À l’automne 2012, Jeffrey Epstein avait invité Karim Wade et sa famille à séjourner dans sa résidence de Palm Beach, en Floride, alors que ce dernier était dans le collimateur des autorités sénégalaises pour ses avoirs. Dans ces échanges, Epstein lui a apporté conseils et soutien moral, tandis que Karim Wade lui a exprimé sa gratitude.
Après l’arrestation de Karim Wade en 2013 et sa condamnation en 2015 à six ans de prison pour « enrichissement illicite », plusieurs documents suggèrent une implication financière d’Epstein en sa faveur. Deux factures d’honoraires de 500 000 dollars chacune, adressées à une société Epstein par l’avocat de Karim Wade, Me Mohamed Seydou Diagne, figurent dans ces archives. D’autres documents indiquent qu’Epstein a payé au moins 50 000 dollars d’honoraires liés à une société de lobbying américaine responsable de la libération de Karim Wade.
Durant l’incarcération de Karim Wade, Epstein s’est entretenu régulièrement avec Robert Crowe, associé du cabinet de lobbying Nelson Mullins, qui l’a tenu informé des efforts en cours. En juin 2016, des courriers électroniques évoquaient la possibilité d’une grâce présidentielle de Karim Wade par le chef de l’État sénégalais de l’époque, Macky Sall. Karim Wade est sorti de prison le 24 juin 2016 et s’est exilé au Qatar, ce qu’il attribue aux efforts déployés pour sa libération, selon les échanges consultés.
Parallèlement, Nina Keita jouait un rôle d’intermédiaire régulier entre Jeffrey Epstein et Karim Wade. Elle a également contribué à connecter Epstein avec son oncle, le président ivoirien Alassane Ouattara, et son entourage.
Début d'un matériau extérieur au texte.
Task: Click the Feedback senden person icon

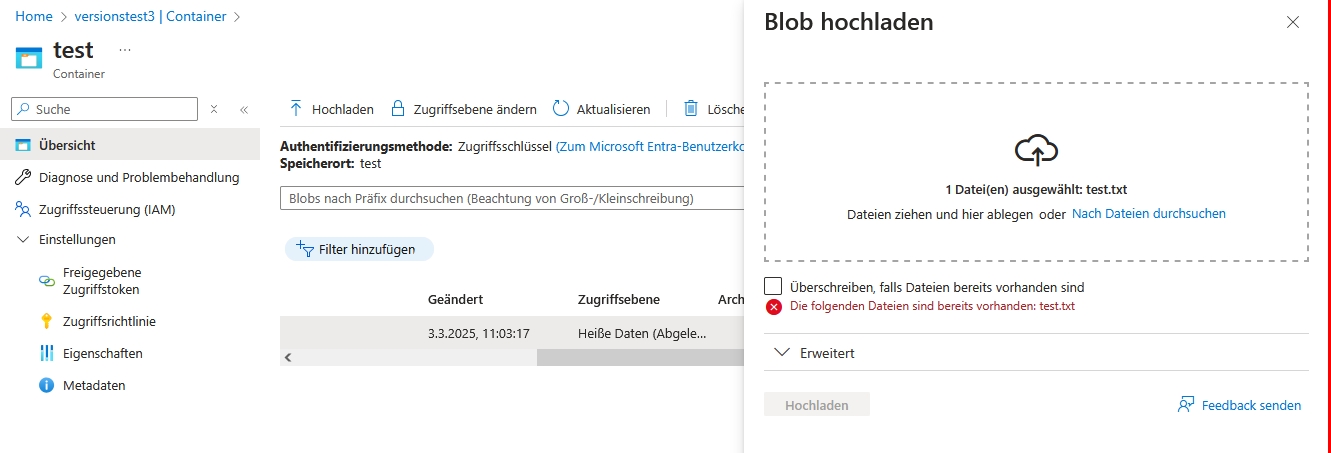Action: click(x=1186, y=405)
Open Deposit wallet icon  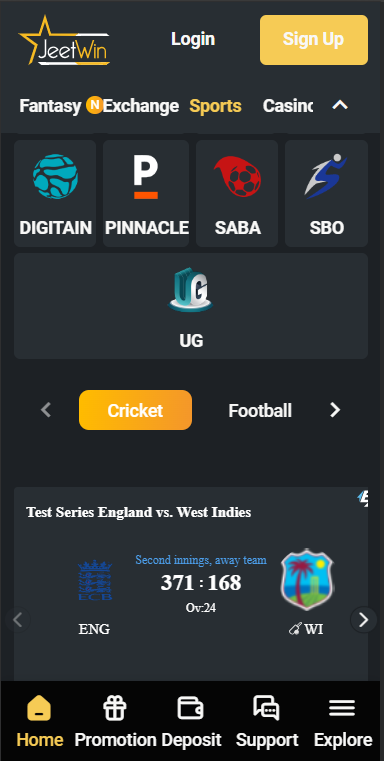tap(190, 708)
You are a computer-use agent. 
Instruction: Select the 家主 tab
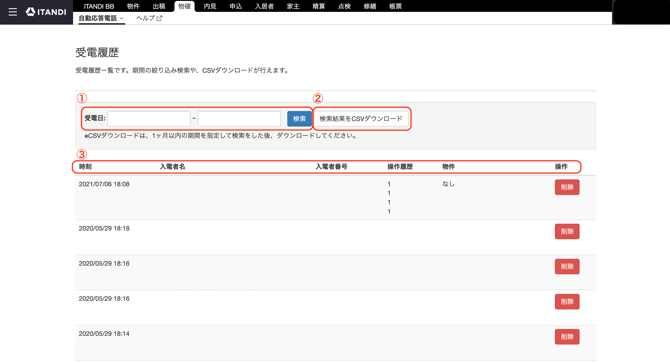293,6
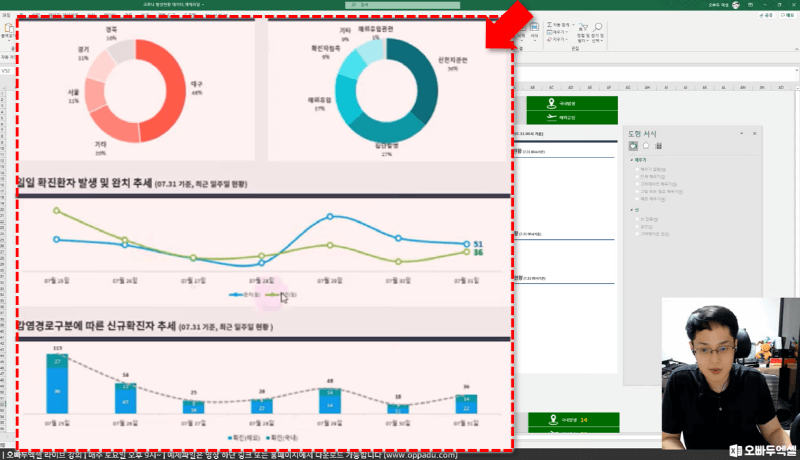Select the Fill & Line icon in Format Shape
Image resolution: width=800 pixels, height=460 pixels.
[x=633, y=146]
Lors d’un échange en janvier 2012, elle avait décrit Karim Wade comme « quelqu’un de très intéressant » et souligné l’accueil positif réservé à Epstein lors de sa visite à Abidjan.
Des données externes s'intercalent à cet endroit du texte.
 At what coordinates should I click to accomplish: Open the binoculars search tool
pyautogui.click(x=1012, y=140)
Certaines communications révèlent cependant des aspects controversés : Epstein aurait demandé à Nina Keita des photos et les coordonnées d’une jeune femme, qu’elle lui aurait transmises, avant de rencontrer cette personne à Paris en août 2011. Le nom de Nina Keita figure également dans le testament d’Epstein daté de février 2019, parmi les personnes dont il souhaitait l’effacement des dettes.
Contactées par l’AFP, Nina Keita, aujourd’hui directrice générale adjointe de la Société de gestion des stocks pétroliers de Côte d’Ivoire (Gestoci), et la présidence ivoirienne n’ont pas souhaité faire de commentaire. Karim Wade n’a pas répondu aux sollicitations de son entourage. Les documents mentionnés ne préjugent pas de la commission d’un quelconque acte répréhensible.